Craig a man of many talents, but no sense of how to use them. Craig could be out changing the world but would prefer to make software instead. He possesses a passion for software design, but more importantly software quality and designing systems that can achieve this in a technically diverse and constantly evolving tech world. 

When not playing with software I can often be found writing, designing board games, or running long distances for no apparent reason. 

Craig has published the book, Quality by Design and is a frequent blogger and writer on software architecture and quality-related topics. 

A Tester’s Guide to Unit Testing 

We talk a lot about the testing triangle and how we need to focus more on the lower level unit and component tests for most of our coverage. However, in my experience unit tests and how to effectively write them remains a mystery for many testers and in this workshop I want to unlock the idea behind unit tests, how to write them in an effective way that ensures a high coverage, mitigates the need for too many higher integration tests and most importantly, makes them easy to read and contribute to for testers. 

In this workshop  I want to share my experience as both a developer and a tester in highlighting the mind-sets of both and how through collaboration between developers and testers, software quality can be greatly improved through effective unit testing.  The talk will discuss the different unit testing approaches, provide tips on how to write unit tests in a simple way and cover things like mocking and coverage analysis to improve coverage and scope of unit tests.  
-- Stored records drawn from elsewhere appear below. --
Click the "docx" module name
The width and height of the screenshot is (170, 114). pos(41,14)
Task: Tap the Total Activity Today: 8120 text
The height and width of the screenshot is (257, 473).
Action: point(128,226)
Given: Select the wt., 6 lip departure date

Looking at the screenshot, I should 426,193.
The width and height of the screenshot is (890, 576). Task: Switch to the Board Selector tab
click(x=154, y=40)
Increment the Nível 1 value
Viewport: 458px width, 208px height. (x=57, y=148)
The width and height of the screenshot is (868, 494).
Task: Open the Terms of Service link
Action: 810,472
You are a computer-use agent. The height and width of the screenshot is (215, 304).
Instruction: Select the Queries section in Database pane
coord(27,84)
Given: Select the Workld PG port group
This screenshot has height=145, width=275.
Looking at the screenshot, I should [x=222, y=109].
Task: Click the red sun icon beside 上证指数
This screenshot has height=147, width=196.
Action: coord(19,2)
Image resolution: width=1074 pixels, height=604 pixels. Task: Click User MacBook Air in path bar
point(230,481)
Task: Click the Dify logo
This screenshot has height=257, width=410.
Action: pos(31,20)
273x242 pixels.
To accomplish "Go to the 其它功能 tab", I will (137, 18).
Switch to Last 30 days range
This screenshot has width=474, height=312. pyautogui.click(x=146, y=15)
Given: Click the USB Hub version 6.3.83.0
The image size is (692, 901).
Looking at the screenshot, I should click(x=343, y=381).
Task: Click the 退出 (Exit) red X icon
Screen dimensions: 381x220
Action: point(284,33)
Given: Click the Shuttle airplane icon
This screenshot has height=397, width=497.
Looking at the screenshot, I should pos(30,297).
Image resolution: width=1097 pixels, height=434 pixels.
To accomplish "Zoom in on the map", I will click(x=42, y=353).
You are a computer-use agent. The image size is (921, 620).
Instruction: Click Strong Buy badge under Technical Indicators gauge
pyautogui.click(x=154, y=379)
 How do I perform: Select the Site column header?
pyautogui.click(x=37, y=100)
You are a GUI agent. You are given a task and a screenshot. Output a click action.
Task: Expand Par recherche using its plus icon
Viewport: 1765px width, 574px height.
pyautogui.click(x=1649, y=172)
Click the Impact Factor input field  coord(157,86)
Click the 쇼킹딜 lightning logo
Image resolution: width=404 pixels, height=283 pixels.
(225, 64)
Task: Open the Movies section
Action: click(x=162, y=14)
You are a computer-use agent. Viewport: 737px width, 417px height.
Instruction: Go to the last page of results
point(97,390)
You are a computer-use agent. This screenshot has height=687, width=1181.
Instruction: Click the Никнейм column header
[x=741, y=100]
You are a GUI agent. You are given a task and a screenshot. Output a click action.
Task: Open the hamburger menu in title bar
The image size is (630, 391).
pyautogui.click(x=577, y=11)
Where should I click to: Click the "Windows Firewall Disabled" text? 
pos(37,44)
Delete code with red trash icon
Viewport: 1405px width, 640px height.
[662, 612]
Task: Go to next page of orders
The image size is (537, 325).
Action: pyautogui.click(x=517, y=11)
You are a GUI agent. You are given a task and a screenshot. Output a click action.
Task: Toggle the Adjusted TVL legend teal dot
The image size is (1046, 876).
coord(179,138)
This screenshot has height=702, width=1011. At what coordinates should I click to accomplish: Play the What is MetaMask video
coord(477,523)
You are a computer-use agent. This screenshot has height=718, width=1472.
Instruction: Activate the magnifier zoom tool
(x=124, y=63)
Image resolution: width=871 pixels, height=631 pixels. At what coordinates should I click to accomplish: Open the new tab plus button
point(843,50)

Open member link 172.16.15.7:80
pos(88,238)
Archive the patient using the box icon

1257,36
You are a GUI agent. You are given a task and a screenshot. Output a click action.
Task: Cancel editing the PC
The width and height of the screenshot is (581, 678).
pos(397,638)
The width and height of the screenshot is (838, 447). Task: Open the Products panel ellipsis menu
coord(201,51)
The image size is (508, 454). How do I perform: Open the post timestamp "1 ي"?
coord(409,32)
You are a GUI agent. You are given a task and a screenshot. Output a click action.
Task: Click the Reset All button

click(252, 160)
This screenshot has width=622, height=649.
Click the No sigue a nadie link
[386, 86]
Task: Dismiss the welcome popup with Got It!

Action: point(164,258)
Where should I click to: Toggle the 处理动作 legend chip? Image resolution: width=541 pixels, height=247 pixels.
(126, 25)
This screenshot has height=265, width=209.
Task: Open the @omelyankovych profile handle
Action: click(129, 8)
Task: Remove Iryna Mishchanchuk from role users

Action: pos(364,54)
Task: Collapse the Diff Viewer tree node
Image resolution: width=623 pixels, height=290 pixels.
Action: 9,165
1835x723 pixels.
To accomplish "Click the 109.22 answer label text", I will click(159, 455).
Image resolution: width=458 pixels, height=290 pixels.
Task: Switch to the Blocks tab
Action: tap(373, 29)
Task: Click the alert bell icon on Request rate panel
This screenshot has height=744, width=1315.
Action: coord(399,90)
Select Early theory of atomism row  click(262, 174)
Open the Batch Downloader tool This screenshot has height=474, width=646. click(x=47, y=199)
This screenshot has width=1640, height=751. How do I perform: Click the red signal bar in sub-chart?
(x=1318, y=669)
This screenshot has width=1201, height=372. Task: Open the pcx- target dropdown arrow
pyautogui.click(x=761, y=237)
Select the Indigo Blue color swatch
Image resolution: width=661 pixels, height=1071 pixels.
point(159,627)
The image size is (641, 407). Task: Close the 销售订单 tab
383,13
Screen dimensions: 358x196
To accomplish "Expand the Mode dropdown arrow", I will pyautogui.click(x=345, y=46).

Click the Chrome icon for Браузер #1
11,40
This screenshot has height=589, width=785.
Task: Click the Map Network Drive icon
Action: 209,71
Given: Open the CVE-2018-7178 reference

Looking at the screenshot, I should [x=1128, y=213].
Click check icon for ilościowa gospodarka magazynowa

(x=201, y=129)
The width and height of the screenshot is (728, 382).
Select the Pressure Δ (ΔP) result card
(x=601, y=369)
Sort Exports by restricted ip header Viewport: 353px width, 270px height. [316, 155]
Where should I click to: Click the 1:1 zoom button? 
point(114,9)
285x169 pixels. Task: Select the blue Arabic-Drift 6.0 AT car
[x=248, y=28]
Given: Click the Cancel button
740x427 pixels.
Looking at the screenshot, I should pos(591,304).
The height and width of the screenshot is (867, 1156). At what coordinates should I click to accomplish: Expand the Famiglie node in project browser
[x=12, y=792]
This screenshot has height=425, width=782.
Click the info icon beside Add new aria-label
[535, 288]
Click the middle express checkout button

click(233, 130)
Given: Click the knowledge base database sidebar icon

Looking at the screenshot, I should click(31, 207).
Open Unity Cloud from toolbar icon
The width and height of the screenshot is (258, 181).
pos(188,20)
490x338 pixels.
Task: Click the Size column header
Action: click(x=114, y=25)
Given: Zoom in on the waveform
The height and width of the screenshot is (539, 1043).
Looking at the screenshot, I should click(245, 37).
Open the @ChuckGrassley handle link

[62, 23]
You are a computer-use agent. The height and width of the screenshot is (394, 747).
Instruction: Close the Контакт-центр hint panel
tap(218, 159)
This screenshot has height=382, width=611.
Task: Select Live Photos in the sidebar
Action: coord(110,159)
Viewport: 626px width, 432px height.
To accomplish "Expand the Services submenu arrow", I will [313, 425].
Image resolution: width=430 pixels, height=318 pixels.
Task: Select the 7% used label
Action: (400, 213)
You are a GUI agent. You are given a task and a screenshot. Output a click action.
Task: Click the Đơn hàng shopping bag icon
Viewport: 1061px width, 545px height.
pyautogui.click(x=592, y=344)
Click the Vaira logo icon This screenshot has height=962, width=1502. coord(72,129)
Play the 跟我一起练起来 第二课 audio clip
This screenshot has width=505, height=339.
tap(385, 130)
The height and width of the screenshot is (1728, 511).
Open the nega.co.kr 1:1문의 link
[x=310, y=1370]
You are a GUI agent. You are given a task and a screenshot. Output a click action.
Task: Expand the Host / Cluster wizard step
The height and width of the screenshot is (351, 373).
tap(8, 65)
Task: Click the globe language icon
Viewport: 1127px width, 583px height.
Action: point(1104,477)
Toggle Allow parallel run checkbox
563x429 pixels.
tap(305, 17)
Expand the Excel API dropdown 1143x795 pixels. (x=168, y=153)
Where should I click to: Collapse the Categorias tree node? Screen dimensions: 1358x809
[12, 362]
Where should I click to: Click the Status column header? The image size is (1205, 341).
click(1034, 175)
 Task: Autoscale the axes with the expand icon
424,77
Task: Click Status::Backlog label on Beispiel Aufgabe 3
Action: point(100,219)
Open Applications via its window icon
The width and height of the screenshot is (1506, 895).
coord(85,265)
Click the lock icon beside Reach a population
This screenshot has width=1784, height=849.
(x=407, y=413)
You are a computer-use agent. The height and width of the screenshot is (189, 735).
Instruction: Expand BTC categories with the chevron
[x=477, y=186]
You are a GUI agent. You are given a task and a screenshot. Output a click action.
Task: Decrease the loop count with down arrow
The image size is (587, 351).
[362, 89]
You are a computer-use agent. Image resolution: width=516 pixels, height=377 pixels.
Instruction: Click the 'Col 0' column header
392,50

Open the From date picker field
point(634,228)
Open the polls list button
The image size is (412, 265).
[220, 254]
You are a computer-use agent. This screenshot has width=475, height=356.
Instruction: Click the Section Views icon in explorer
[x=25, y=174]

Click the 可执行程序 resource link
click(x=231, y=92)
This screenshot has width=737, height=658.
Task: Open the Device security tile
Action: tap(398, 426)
The workshop will be mostly technical, but also include a few soft skill tips to aid the communication and provide testers with more confidence to help change the unit testing culture in their teams.  

As someone who has filled the role of both developer and tester, I understand both viewpoints on unit testing.  In this workshop  would like to share my experience on how having a better understanding of unit tests can enhance a testers ability to test more effectively and contribute in helping catch defects earlier, while reducing the load on the tester at the end of any development cycle. This workshop will require testers to bring their own laptops, connect to Github and do some basic coding as they learn how to write unit tests and use this to better their testing elsewhere. The focus of the technical workshop will be in Java and require people to have JDK installed on their machines, along with Visual Studio Code or IntelliJ. The rest of the code will be supplied on GitHub where all the required libraries will be available.

Workshop Content

  1. Discussion – Why Tester’s Should Get Involved With Unit Testing 
  2. Discussion – What is Unit Testing and what scenarios should be covered by unit tests 
  3. Code Session 1 – Setup an environment for unit tests. Work through the basic structure of unit testing 
  4. Code Session 2 – Introduction to mocking 
  5. Code Session 3 – Writing some unit tests against a small application that features mocking 
  6. Q&A 

Lab Requirements

  • Laptop 
  • Code IDE 
  • NPM 
  • Node.JS 
  • Java 
  • Git 


None. This workshop will cater for beginners with no exposure to unit testing so they can come in with as little knowledge as possible. Having some foundational knowledge f programming will help though.